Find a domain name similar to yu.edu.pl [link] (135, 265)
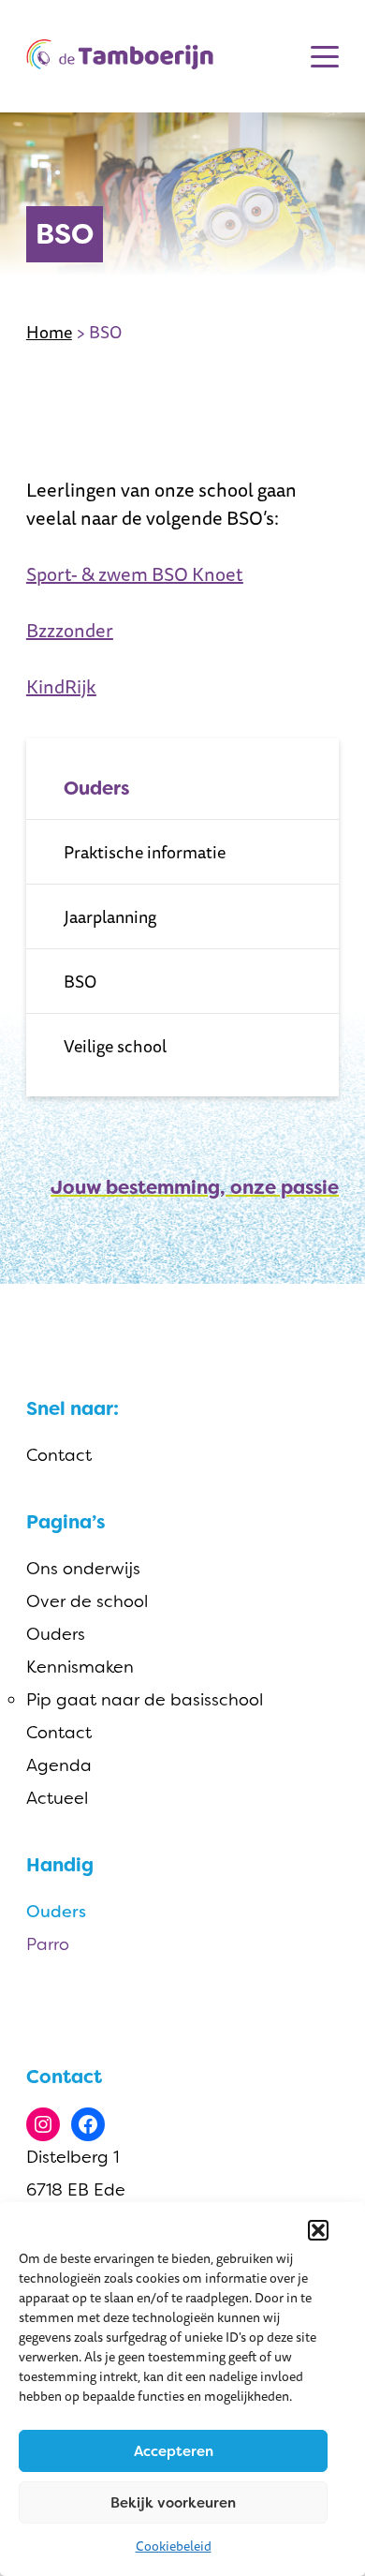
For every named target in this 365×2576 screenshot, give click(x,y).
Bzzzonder (69, 630)
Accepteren (173, 2451)
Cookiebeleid (174, 2546)
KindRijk (61, 686)
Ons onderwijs (83, 1568)
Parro (47, 1944)
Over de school (87, 1601)
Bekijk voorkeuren (173, 2503)
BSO (80, 981)
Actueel (57, 1798)
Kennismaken (80, 1667)
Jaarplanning (110, 916)
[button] (318, 2230)
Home (49, 332)
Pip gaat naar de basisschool (144, 1700)
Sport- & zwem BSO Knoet (134, 573)
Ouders (55, 1634)
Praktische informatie (145, 852)
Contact (59, 1455)
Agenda (59, 1765)
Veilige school (115, 1046)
------------------------------------------------
■ **Action item**
Output a faithful copy of the data, with each picture left out.

■ **Exercise answer**
Find a domain name similar to yu.edu.pl [link] (135, 265)
For every named target in this 365×2576 screenshot, give click(x,y).
Bzzzonder (69, 630)
Accepteren (173, 2451)
Cookiebeleid (174, 2546)
KindRijk (61, 686)
Ons onderwijs (83, 1568)
Parro (47, 1944)
Over de school (87, 1601)
Bekijk voorkeuren (173, 2503)
BSO (80, 981)
Actueel (57, 1798)
Kennismaken (80, 1667)
Jaarplanning (110, 916)
[button] (318, 2230)
Home (49, 332)
Pip gaat naar de basisschool (144, 1700)
Sport- & zwem BSO Knoet (134, 573)
Ouders (55, 1634)
Praktische informatie (145, 852)
Contact (59, 1455)
Agenda (59, 1765)
Veilige school (115, 1046)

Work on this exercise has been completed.